**YOUR OBJECTIVE**
The records that follow must be repeated exactly as they stand.

**SUPPLIED RECORDS**

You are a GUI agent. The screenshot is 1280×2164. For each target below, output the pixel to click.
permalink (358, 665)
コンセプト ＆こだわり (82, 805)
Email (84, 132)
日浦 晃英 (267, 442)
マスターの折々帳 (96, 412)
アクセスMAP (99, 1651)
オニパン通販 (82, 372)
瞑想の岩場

**REPLY TO THE EXERCISE**
You are a GUI agent. The screenshot is 1280×2164. For each target below, output the pixel to click.
permalink (358, 665)
コンセプト ＆こだわり (82, 805)
Email (84, 132)
日浦 晃英 (267, 442)
マスターの折々帳 (96, 412)
アクセスMAP (99, 1651)
オニパン通販 (82, 372)
瞑想の岩場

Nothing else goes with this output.